Most of the recommended remedies for these organizational disabilities are no more than minor tweaks. To build organizations that are fit for the future, organizations that are as nimble as change itself and where we inspire extraordinary contributions from all of our employees, we have to start by scrutinizing the architecture and ideology of modern management.
Most of us grew up in and around organizations that fit a common template. Strategy gets set at the top. Power trickles down. Big leaders appoint little leaders. Individuals compete for promotion. Compensation correlates with rank. Tasks are assigned. Rules proscribe actions. Managers assess performance. This is the recipe for “bureaucracy,” the pyramidal architecture of “command-and-control.” Based on the principles of unitary command and positional authority, it is simple, and scaleable. As one of humanity’s most enduring social structures, it is well-suited to a world in which change meanders rather than leaps. But in a hyperkinetic environment, it is a profound liability.
A formal hierarchy overweights experience and underweights new thinking, and in doing so perpetuates the past. It discourages dissent and breeds sycophants. You can’t endorse a top-down authority structure and be serious about enhancing adaptability, innovation or engagement.
So what’s the ideology of bureaucrats? Controlism. Open any thesaurus and you’ll find that the primary synonym for the word “manage,” when used as a verb, is “control.” “To manage” is “to control.” Unfettered controlism cripples organizational vitality. Adaptability, whether in the biological or commercial realm, requires experimentation – and experiments are more likely to go wrong than right. Truly innovative ideas are, by definition, anomalous, and therefore likely to be viewed skeptically in a conformance-obsessed culture. Engagement is also negatively correlated with control. Shrink an individual’s scope of authority, and you shrink their incentive to dream, imagine and contribute.
Make no mistake: control is important, as is alignment, discipline, focus, accountability and all the other liberty-limiting virtues so beloved by accountants and engineers – but freedom is equally important. If an organization is going to out-run the future, individuals need the freedom to bend the rules, take risks, go around channels, launch experiments and pursue their passions. Unfortunately, managers often see control and freedom as mutually exclusive – as ideological rivals like communism and capitalism, rather than as ideological complements like mercy and justice.
The most profound challenge facing 21st-century leaders can be simply stated: How to reap the blessings of bureaucracy – control, consistency and predictability – while at the same time killing it. Bureaucracy, both architecturally and ideologically, is incompatible with the demands of the 21st century.

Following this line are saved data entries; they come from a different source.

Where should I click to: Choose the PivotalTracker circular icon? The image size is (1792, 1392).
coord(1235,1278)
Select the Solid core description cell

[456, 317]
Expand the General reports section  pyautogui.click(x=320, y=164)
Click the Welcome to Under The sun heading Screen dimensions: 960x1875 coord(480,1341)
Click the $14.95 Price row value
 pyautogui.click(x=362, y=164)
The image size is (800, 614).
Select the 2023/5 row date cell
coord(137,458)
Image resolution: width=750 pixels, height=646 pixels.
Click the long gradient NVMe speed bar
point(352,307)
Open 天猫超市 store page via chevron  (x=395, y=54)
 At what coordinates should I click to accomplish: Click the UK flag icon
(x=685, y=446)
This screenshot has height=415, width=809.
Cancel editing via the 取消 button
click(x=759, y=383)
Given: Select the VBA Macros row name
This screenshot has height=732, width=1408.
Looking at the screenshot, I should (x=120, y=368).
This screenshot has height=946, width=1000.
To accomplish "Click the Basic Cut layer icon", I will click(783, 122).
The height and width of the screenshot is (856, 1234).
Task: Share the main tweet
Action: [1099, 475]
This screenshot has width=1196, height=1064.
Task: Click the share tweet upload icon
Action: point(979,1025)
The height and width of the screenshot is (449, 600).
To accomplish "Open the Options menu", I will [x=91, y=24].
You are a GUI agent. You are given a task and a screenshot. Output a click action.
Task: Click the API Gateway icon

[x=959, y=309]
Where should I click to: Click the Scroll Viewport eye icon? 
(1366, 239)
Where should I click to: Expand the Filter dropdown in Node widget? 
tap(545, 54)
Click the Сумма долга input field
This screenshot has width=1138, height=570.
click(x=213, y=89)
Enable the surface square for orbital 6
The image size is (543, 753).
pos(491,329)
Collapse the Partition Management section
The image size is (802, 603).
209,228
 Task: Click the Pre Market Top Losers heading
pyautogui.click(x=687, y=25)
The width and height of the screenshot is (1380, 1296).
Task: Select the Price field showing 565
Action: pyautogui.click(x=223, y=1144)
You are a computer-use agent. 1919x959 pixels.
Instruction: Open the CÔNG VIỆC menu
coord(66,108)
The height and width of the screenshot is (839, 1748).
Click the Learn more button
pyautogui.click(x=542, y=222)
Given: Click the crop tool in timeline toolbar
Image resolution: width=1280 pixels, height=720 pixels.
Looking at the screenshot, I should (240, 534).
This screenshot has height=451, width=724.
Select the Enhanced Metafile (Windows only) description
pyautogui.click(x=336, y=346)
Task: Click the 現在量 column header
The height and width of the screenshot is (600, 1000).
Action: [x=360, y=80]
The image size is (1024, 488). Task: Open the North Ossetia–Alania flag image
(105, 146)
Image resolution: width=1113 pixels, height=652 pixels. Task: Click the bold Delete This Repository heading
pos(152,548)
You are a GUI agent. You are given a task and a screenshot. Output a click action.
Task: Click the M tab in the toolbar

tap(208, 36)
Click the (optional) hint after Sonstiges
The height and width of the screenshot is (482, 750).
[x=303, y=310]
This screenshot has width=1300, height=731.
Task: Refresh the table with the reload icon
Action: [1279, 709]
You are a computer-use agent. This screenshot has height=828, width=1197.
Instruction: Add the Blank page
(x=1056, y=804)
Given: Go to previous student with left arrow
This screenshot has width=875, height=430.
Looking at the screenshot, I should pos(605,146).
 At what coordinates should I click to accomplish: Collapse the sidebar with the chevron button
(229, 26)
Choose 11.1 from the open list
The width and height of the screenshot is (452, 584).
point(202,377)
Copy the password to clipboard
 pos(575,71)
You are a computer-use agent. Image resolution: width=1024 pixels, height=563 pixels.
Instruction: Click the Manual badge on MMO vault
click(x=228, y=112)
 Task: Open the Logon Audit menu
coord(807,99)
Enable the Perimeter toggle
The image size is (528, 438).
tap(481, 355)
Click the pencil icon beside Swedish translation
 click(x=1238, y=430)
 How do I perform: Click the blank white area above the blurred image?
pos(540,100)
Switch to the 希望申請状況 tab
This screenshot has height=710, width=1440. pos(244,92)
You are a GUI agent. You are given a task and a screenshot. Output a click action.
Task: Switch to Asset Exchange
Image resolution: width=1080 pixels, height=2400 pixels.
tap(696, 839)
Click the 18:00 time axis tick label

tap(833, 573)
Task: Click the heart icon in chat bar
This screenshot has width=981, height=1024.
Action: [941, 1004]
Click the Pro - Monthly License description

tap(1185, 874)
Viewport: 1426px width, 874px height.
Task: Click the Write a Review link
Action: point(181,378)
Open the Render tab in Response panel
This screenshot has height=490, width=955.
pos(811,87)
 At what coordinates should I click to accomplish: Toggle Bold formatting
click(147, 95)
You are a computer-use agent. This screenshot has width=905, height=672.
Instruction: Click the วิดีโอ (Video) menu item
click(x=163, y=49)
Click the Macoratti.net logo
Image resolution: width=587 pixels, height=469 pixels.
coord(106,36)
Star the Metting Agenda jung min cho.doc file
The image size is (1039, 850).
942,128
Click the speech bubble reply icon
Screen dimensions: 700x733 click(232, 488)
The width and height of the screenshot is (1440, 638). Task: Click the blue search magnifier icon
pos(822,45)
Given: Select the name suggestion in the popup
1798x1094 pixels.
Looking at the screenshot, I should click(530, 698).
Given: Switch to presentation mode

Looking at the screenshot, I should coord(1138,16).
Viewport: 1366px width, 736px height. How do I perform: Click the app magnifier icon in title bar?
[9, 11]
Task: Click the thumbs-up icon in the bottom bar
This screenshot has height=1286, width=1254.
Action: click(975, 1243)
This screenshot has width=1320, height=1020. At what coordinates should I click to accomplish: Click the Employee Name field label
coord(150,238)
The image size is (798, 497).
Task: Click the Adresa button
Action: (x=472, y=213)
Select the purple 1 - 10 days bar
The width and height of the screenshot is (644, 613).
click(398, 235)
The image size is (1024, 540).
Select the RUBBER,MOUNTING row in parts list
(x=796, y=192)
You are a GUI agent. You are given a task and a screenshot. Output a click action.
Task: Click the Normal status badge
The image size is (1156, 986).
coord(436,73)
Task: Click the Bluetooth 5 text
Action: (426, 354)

Very few leaders are champions of bureaucracy, but neither are they actively pursuing an alternative. For too long we’ve been fiddling at the margins. We’ve flattened corporate hierarchies, but haven’t eliminated them. We’ve eulogized empowerment, but haven’t distributed executive authority. We’ve encouraged employees to speak up, but haven’t allowed them to set strategy. We’ve been advocates for innovation, but haven’t systematically dismantled the barriers that keep it marginalized. We’ve talked (endlessly) about the need for change, but haven’t taught employees how to be internal activists. We’ve denounced bureaucracy, but we haven’t dethroned it; and now we must.
Read the article here.
The Gifted Perspective
The data on employee engagement – which shows that the majority of employees are either minimally engaged or actively disengaged in their work – hasn’t really changed much for the last 50 years. It’s not that people don’t like their work. 85% are okay with the work that they do; the problem is in the way they’re managed.
Something needs to change! We need more than management. We need to embrace Gifted Leadership. David Marquet describes the required paradigm shift in this month’s featured video. We need to move away from the notion that leadership is about taking control and attracting followers and toward the reality that leadership, in essence, is about giving up control and creating leaders.